Mohamed Taranissi welcomes Court's ruling of unlawful behaviour by the HFEA
IVF practitioner Mohamed Taranissi today won an extraordinary legal victory, five months after representatives of the Human Fertilisation and Embryology Authority, accompanied by the police, raided his clinics armed with search warrants that have now been ruled unlawful.
The High Court has quashed both the search warrants obtained by the HFEA and awarded Mr Taranissi his costs.
The legal proceedings had been due to go to a full hearing in early July after a judge granted permission in March 2007 for Mr Taranissi to proceed with the judicial review on the grounds that “the action of the HFEA in applying for and executing the warrants on 15 January 2007 was unjustified, disproportionate and unlawful and the evidence relied upon in support of the application was seriously defective” and, in part, “unfair and highly misleading”.

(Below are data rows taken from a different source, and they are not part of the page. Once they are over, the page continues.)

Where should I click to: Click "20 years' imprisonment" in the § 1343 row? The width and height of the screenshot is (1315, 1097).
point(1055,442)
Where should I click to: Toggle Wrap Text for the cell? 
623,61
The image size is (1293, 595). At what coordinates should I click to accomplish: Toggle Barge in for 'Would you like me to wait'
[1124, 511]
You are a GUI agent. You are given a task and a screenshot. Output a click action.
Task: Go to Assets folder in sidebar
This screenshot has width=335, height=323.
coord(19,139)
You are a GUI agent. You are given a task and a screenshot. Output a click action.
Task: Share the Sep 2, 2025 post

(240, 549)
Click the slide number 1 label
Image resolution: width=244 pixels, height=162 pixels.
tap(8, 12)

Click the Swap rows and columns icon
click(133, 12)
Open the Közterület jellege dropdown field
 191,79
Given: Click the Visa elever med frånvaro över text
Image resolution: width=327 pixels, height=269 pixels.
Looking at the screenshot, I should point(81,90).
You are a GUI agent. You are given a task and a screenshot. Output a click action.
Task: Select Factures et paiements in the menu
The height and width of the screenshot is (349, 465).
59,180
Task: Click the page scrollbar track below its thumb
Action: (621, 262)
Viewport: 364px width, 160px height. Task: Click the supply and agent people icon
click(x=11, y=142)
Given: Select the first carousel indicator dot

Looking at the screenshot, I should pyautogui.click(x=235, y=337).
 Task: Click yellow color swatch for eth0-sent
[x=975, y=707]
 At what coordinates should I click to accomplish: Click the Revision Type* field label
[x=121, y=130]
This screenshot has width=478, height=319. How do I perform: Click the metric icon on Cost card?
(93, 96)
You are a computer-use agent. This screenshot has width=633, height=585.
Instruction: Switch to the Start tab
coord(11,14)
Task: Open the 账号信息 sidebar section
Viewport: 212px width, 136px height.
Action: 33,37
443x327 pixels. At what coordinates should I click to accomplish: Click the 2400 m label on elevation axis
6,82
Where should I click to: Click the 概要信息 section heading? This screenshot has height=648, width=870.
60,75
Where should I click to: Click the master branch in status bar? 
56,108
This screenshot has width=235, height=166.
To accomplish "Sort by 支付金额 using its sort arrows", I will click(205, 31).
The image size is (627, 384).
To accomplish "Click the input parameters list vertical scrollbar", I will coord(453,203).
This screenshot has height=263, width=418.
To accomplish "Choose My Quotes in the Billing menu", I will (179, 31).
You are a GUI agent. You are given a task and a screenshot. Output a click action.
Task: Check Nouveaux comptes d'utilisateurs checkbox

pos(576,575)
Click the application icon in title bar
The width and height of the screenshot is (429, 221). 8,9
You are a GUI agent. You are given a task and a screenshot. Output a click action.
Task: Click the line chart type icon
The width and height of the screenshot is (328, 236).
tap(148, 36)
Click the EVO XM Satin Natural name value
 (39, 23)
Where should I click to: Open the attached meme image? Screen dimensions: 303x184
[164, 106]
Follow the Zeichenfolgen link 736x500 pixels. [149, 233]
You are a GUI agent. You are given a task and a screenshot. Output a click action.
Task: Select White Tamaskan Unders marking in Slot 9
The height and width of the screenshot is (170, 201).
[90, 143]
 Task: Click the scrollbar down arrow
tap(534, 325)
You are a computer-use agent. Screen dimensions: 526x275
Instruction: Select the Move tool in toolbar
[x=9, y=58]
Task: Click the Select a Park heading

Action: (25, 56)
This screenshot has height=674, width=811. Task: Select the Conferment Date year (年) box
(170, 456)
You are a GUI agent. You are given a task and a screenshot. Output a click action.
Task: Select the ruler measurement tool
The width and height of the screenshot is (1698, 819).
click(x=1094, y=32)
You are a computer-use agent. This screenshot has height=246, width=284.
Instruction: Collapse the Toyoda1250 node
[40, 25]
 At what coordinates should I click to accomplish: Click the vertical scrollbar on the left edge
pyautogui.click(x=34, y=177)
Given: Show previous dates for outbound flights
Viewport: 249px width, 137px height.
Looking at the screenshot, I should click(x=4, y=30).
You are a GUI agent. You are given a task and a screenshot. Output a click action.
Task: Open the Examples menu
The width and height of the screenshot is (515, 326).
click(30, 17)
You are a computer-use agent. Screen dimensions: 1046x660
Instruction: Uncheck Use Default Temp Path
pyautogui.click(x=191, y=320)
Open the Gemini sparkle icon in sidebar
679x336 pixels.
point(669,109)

In consenting to today's order, the HFEA expressly acknowledged that the evidence supporting the application for the search warrants as set out in the witness statement presented under oath to magistrates by Angela McNab, its Chief Executive, was inadequate, that it did not give a complete or accurate picture and that the warrants were therefore unlawfully obtained.
Mr Taranissi said
"I am delighted by today's result, which gives us precisely what we sought in going to Court. The events in January of this year were hugely distressing for those of our patients and staff who witnessed them, happening as they did a few hours before a Panorama programme about me. I hope that, in the period to come, much more will emerge as regards the making of that programme."
"I am obviously very pleased about the outcome of the case, but continue to be dismayed that our regulatory body saw fit to present to the magistrates on the day of the raids information described by a judge at an earlier hearing as seriously defective and highly misleading. This is the third instance in the last six months of the HFEA having to accept that its information released to the public about us was incorrect”.
"The cost to the tax-payer of this exercise must be enormous. It grieves me that money, estimated to be in excess of £1 million, which could have been spent on research or genuine issues of patient safety has instead ended up in the pockets of the lawyers. The whole episode raises serious public interest questions about the way the HFEA acted in this case."
Notes: Mohammed Taranissi operates the Assisted Reproduction and Gynaecology Centre (ARGC). The ARGC has for many years been the most successful IVF clinic in the country. The HFEA is a statutory body and regulates the IVF sector in the UK.